No es nada seguro que la presencia de la cultura resuelva el enigma del vivir humano, pero sí puede enunciarlo e incluso ayudar a vivirlo en medio de sus contradicciones, y ahora ni siquiera existen éstas, porque el descenso cultural a la nada es rápido y feliz.

Por otra parte, se alude, en esa nota de Christa Wolf, a la enunciación de que hubo al menos algunos momentos en la historia en los que se vivía extraordinariamente bien o al menos mejor que en nuestro mundo, que Martin Buber llamaría «la patria de Hegel que nunca podría ser la nuestra». Es decir que Christa Wolf viene a decir algo parecido a lo que decía Monsieur de Talleyrand cuando afirmaba que nadie sabía lo que era la dulzura del vivir, si no se había vivido en el siglo XVIII o, como otras gentes decían, en el tranquilo Imperio austríaco, y podríamos hablar también de los famosos años 20. Aunque en cada uno de estos casos se aluda a diversas situaciones sectoriales de la población con bienestar económico y paz, y Christa Woolf invoque unas razones de vivir y un cierto nivel de cultura para todos, y piense que en los tiempos del Vicario de Wakefield aquellos hombres y mujeres podían refugiarse de todos los esquinamientos, contrariedades y heridas del vivir en su fe cristiana, y dé a entender que una vieja moral comunista permitía hacerlo en la conciencia de estar trabajando por un mundo más justo, pero que todo esto ya había desaparecido.
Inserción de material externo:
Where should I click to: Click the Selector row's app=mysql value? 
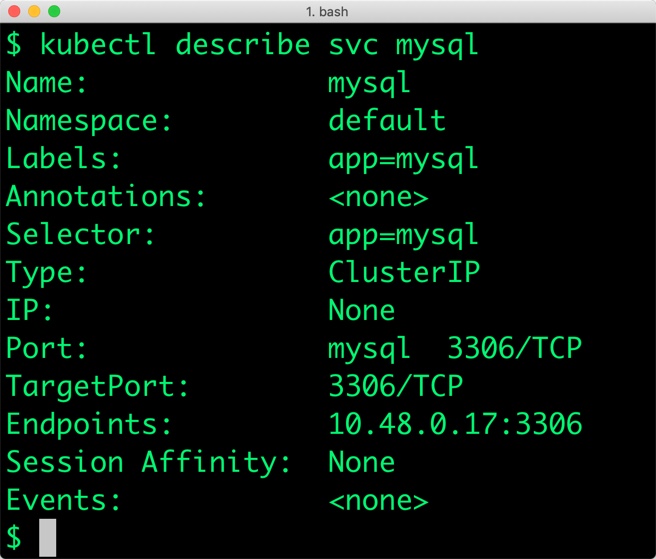tap(403, 235)
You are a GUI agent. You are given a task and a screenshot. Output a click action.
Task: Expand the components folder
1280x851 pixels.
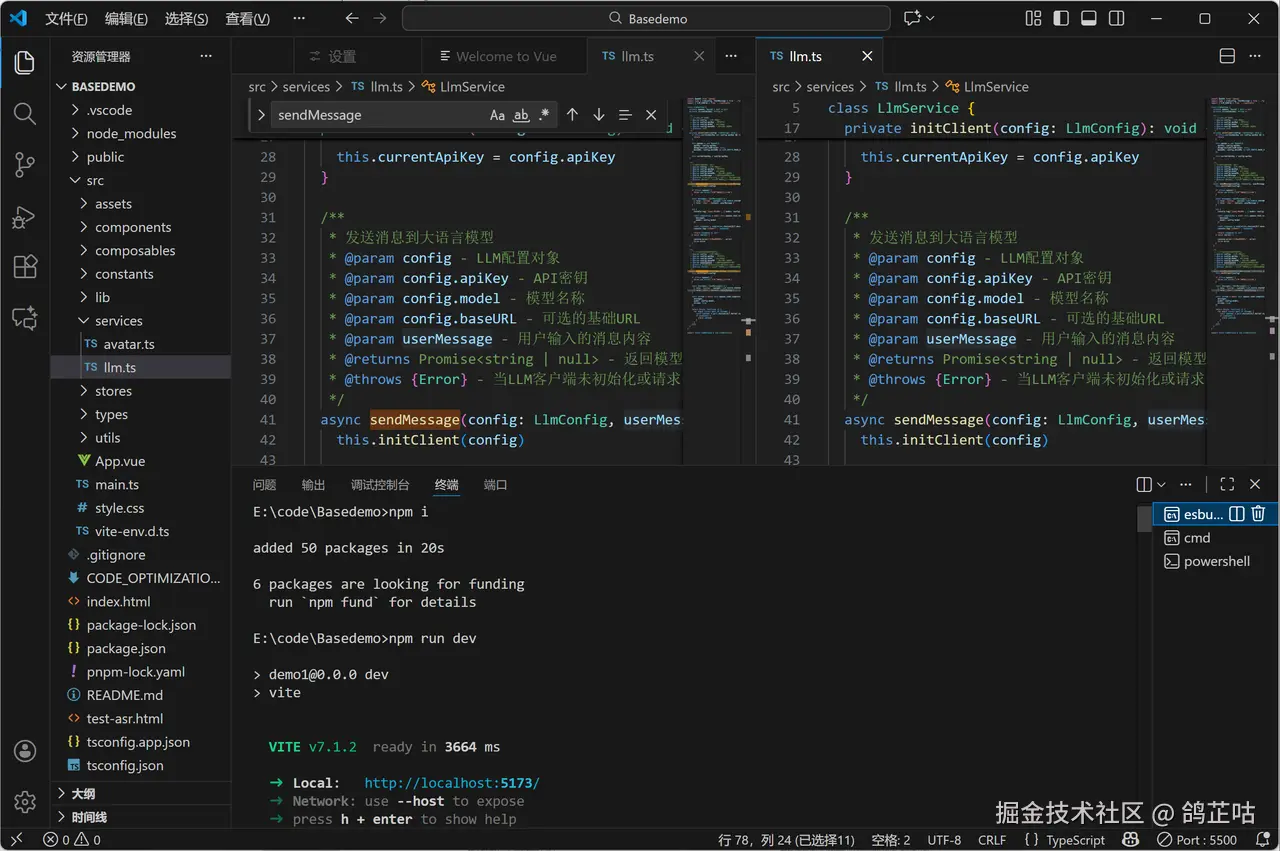pos(132,228)
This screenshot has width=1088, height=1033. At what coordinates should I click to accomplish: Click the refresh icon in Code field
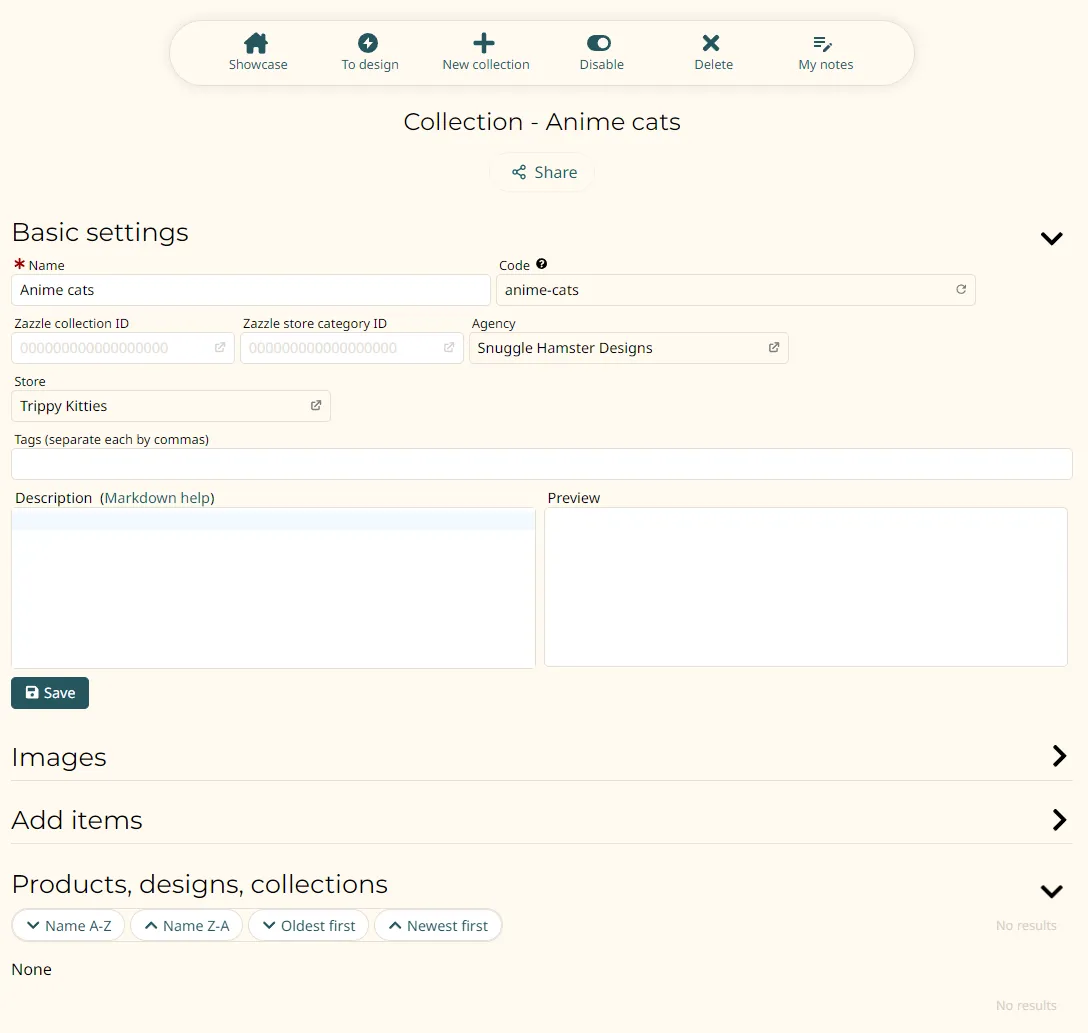961,290
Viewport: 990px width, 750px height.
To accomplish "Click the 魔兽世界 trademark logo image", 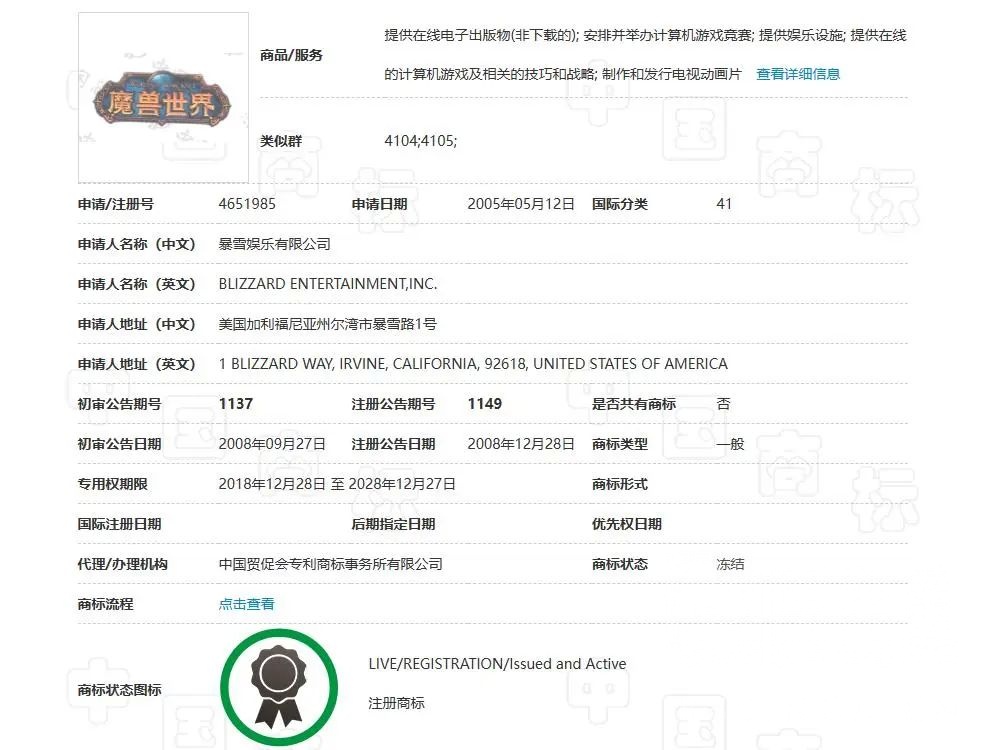I will click(x=163, y=98).
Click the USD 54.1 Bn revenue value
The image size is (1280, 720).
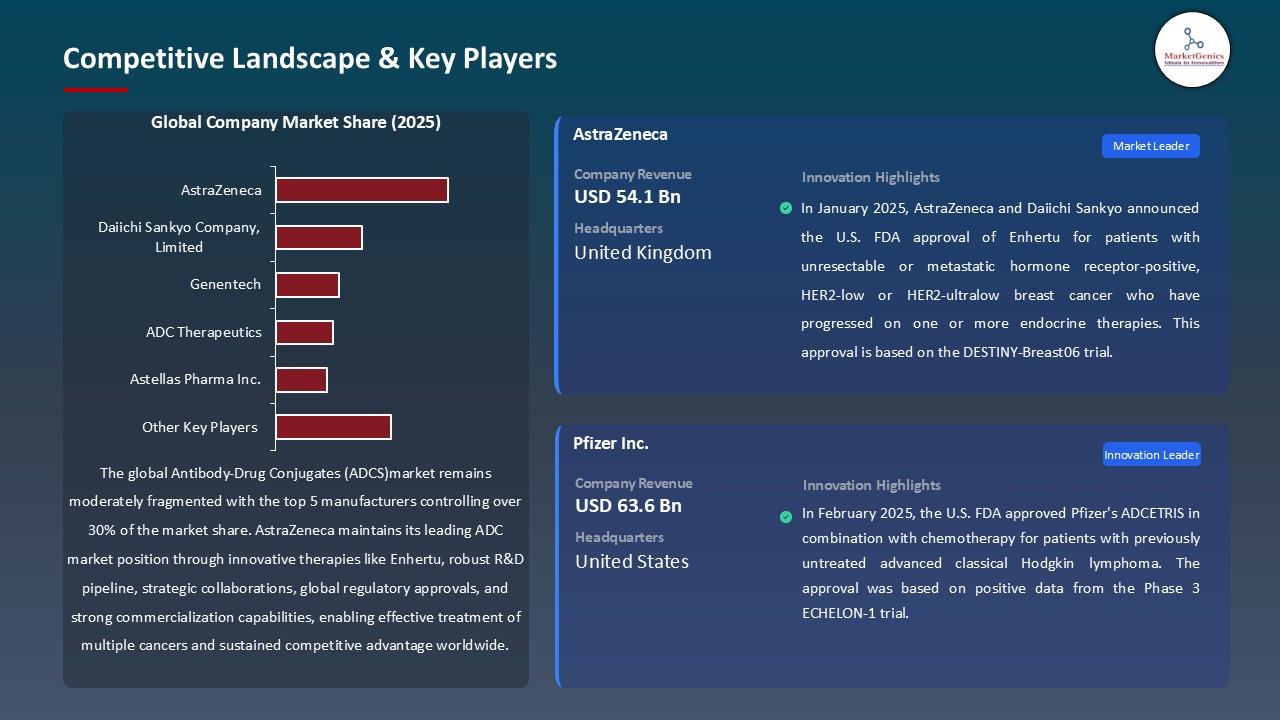click(x=627, y=197)
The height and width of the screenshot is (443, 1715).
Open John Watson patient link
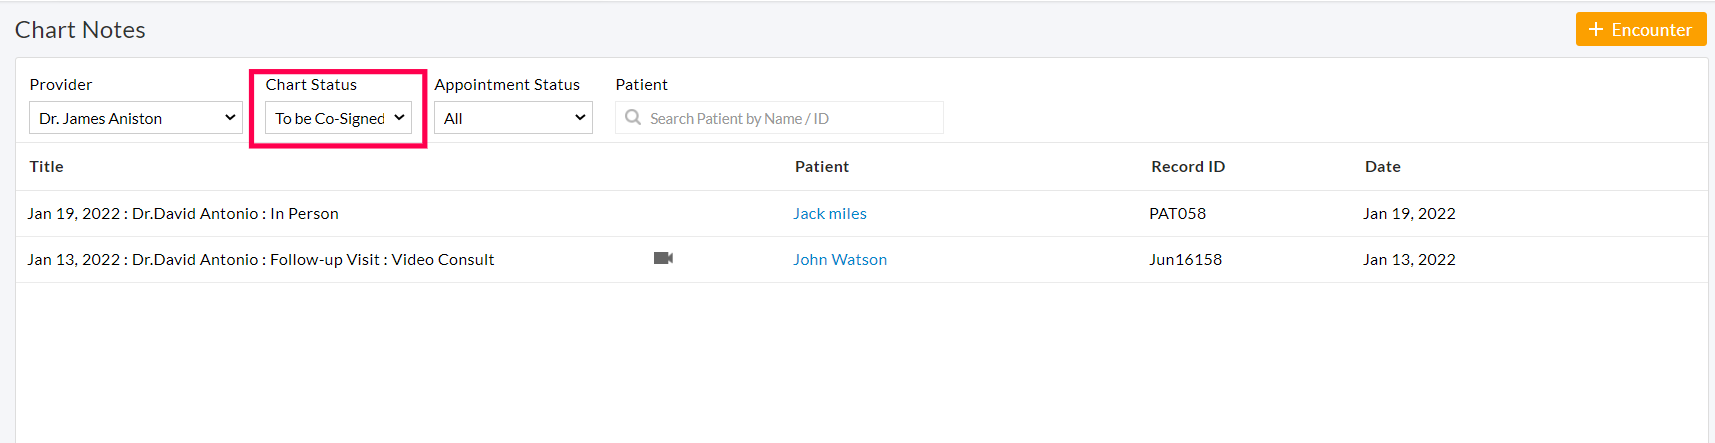[840, 260]
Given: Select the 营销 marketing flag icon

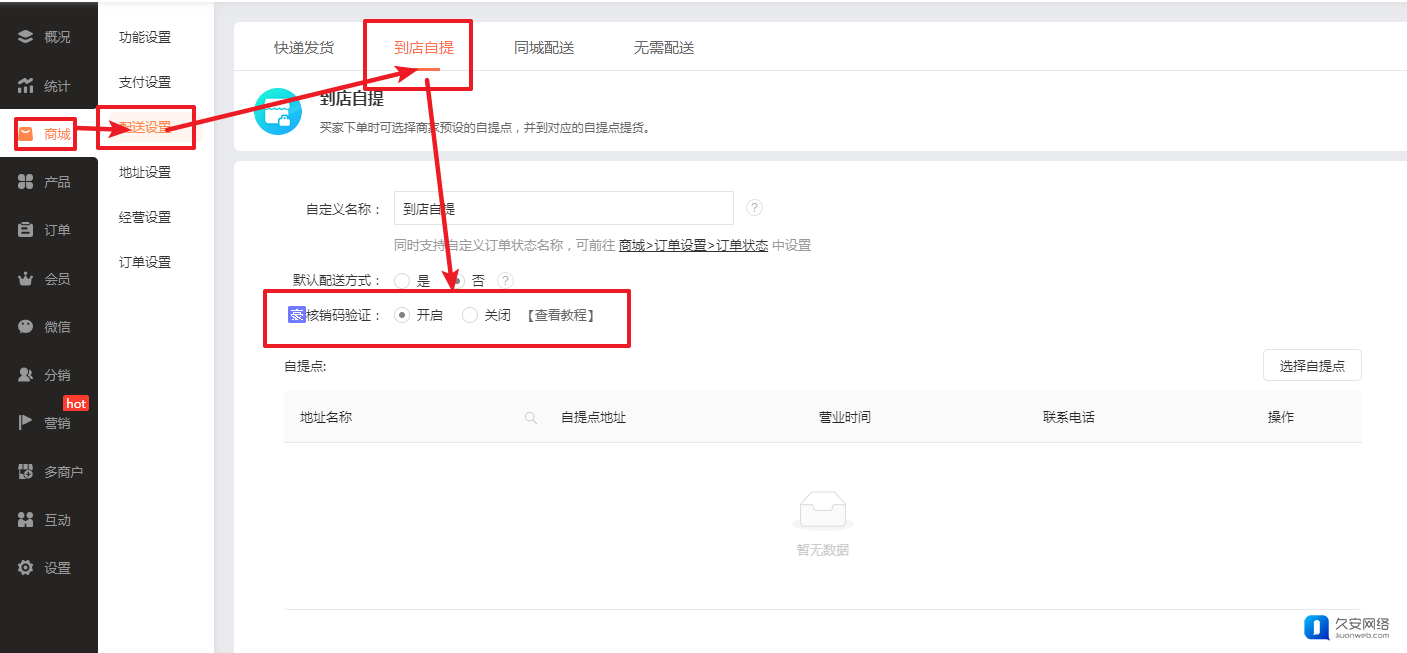Looking at the screenshot, I should 26,423.
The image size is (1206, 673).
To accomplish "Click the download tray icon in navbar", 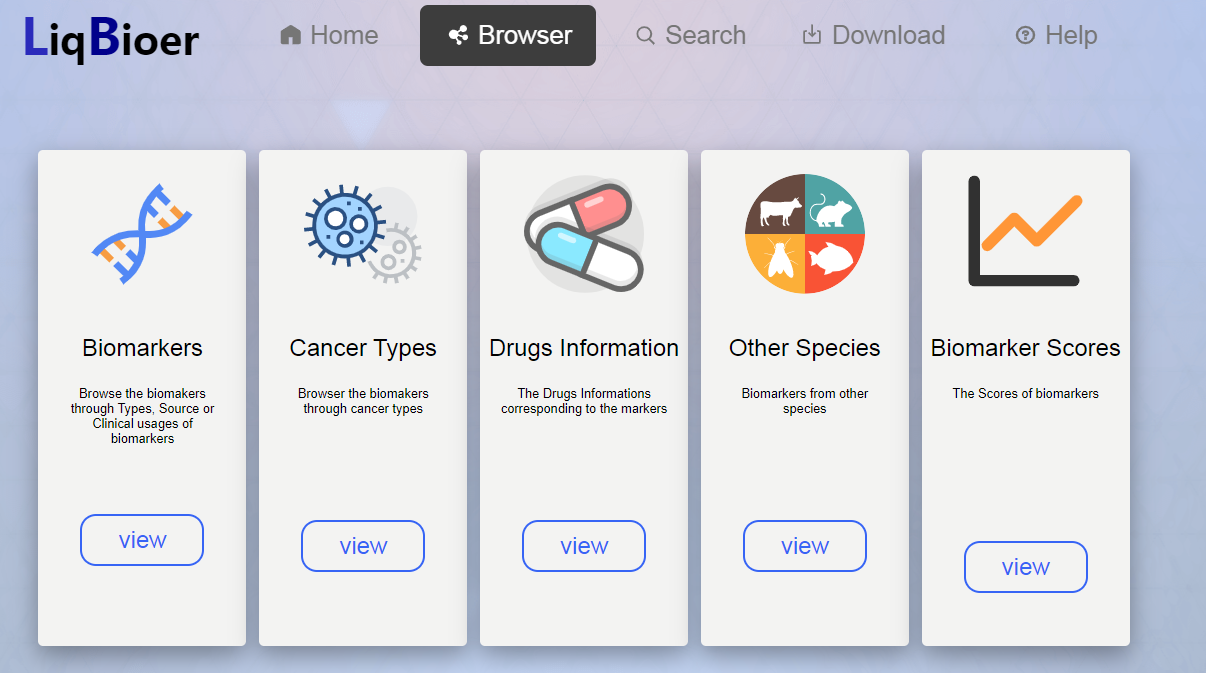I will 812,35.
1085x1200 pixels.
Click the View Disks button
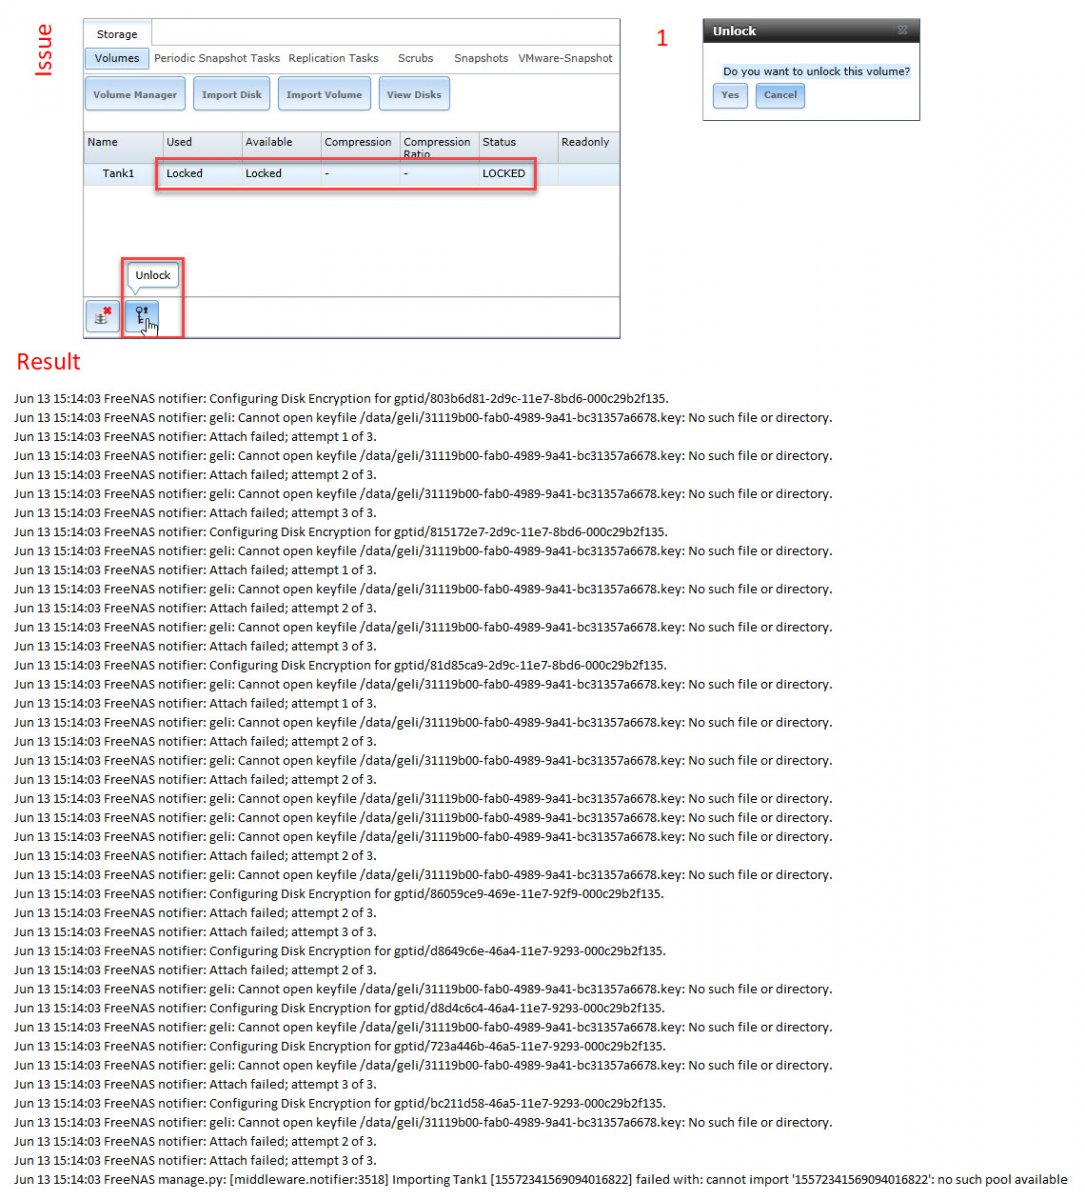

Sin embargo, lo del refugio y de los consuelos del cristianismo ya lo decían los viejos espíritus fuertes del XIX especialmente, pero a Kierkegaard le sacaba de sus casillas esta idea según la cual los hombres de fe tenían mucha consolación en la vida y en la muerte, y permitía a «los espíritus fuertes» decir con grandes aires: «No deseo convertirme en feliz por una ilusión». Porque Kierkegaard pensaba que lo que sucedía era que, en una cristiandad mundanizada, a cualquier cosa se llamaba cristianismo.

Y hasta cierto punto esto era lo que sucedía precisamente, un poco o un mucho, en «El Vicario de Wakefield», que mostraba un cristianismo que climatizaba el tranquilo vivir de aquellos tiempos en la Iglesia de Inglaterra pero, a su vez, ese mismo cristianismo estaba mundanizado por tiempos tan tranquilos. Y podríamos decir algo parecido, ahora, de una religiosidad renegada o sustituida por ideologías o por románticas y truncadas esperanzas mesiánicas en una tecnociencia industrializada, o en paraísos científico sociales que todavía se sacan a pasear.

Aunque el yihadismo se empeñe en estimar que esta Europa es cristiana, los observadores normales saben muy bien que no, y que, con frecuencia, el cristianismo europeo es algo vaporoso, satisfecho de pasar por ser un constructor social y ser políticamente correcto, aunque para ello tenga que olvidar hasta la advertencia de Adorno de que, en política, pese a todos los arreglos y chapucerías, todo lo que no es teología es comercio. Y no hay por qué llamarlo de otra manera, porque va a nuestra cuenta.